I'm glad it worked out, and I hope you had a great trip.
Hi Vicki,
I had a fantastic trip! We flew to Seattle and met up with some of Rob's family who were joining us on the cruise. Boarded the cruise to Alaska the next day, visiting Juneau, the Hubbard Glacier, Sitka, Ketchican, and then Victoria, BC. Back in Seattle we met up with some of Rob's friends who took us to several other interesting places. I finally got to see Mt. Ranier from the distance as the sky was clear. And on our final Sunday, we were able to spend the day with one of my college classmates/colleagues from Indiana University - another horn player.
Lots of fun, but definitely a whirlwind. I crashed once I got home and kept debating whether to call the doctor or bring out the steroids. Just in the last 2-3 days, I have begun to feel like myself again.

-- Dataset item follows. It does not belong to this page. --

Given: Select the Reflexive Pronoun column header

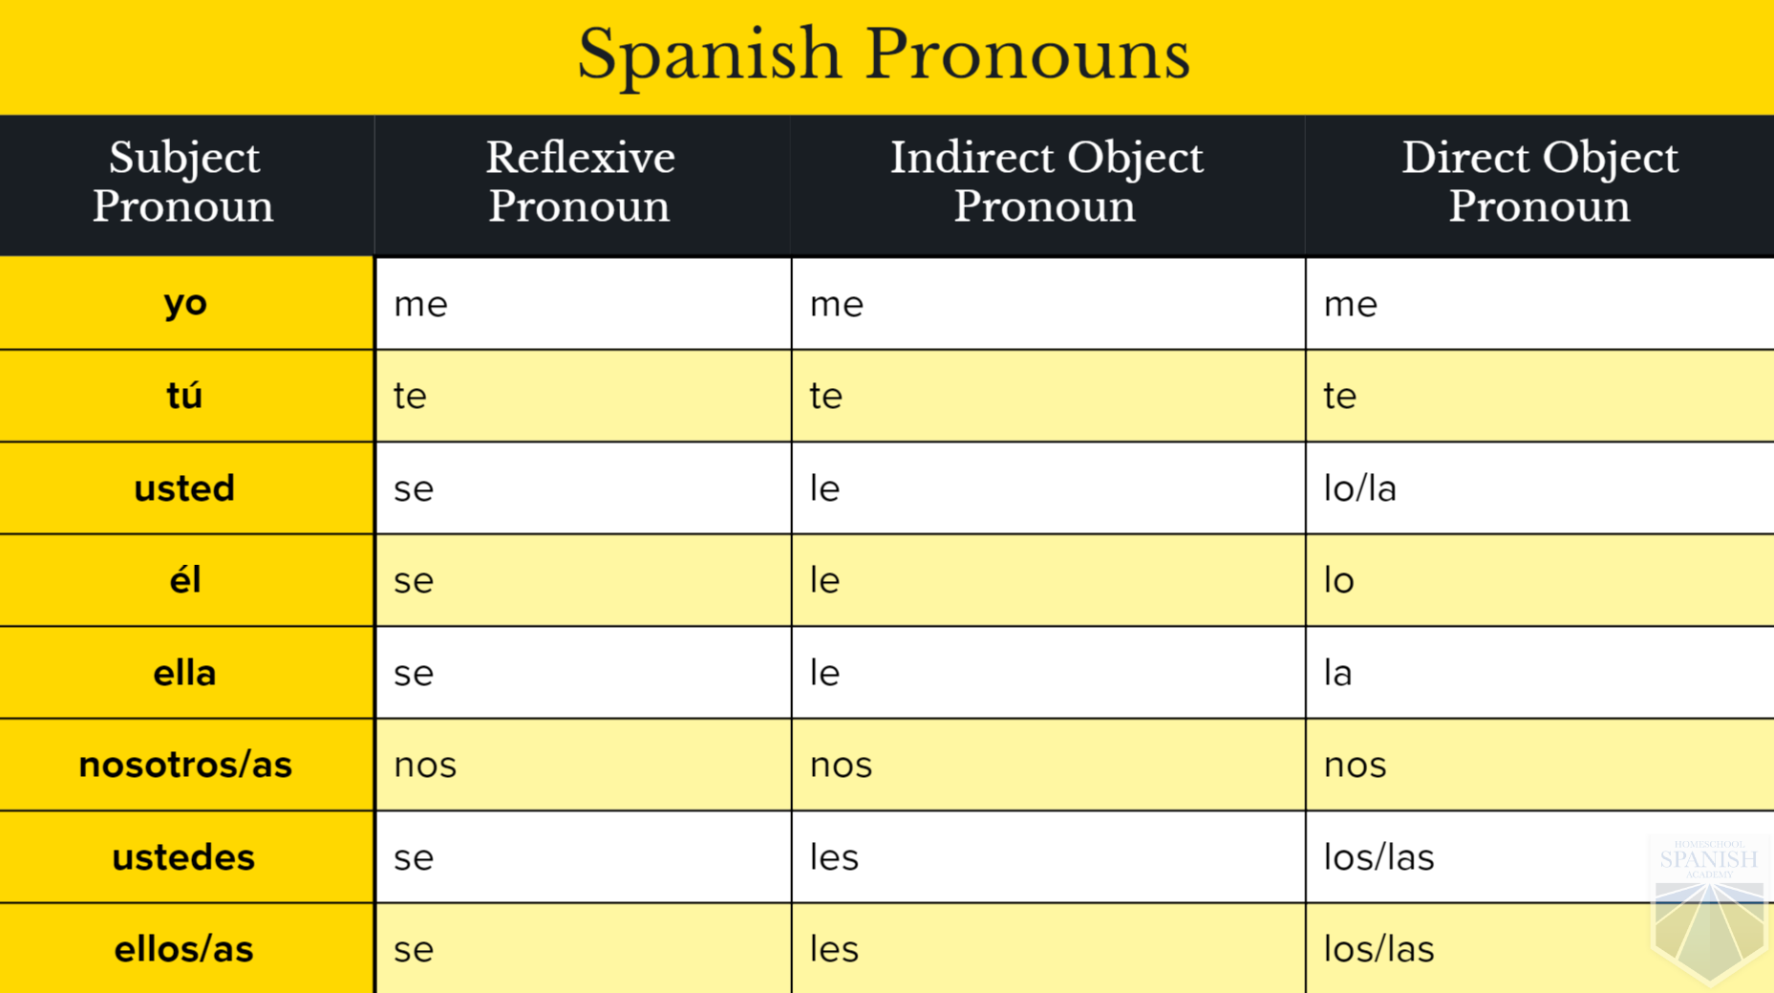Looking at the screenshot, I should (580, 183).
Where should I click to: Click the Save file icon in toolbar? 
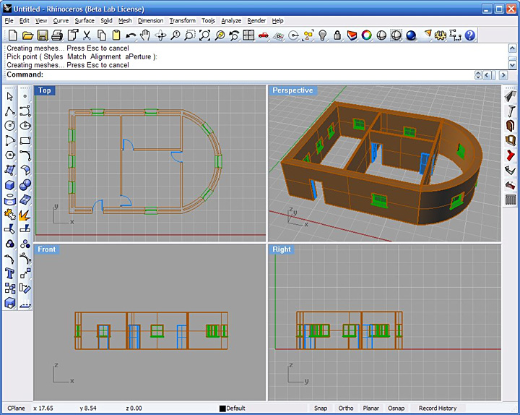[42, 35]
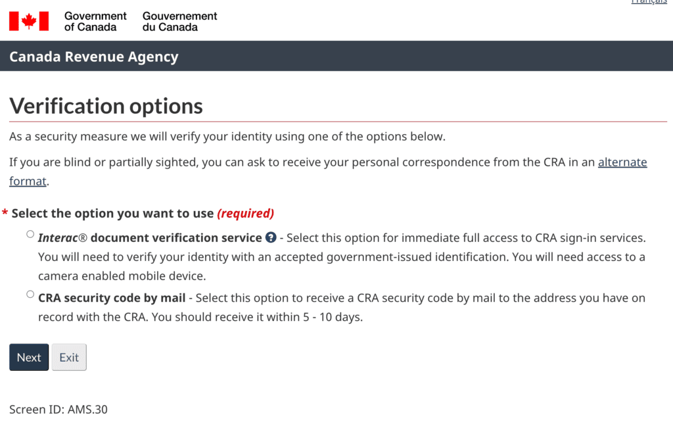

I'm very lucky to have the medical team I have. And even more fortunate that my doctor's keep each other in the loop. Well, actually, I'm told that my primary doctor doesn't send reports out to my neurologist or rheumatologist. But the specialists do send reports to each other and my primary.
How are you surviving that Texas heat? My cousin (who lives in Arlington) tells me that Saturday was supposed to be 110 degrees and last Thursday was a downright cool 104 degrees as a high. I'm lucky that during my visit to Oklahoma last month, the highs were contained in the 90's.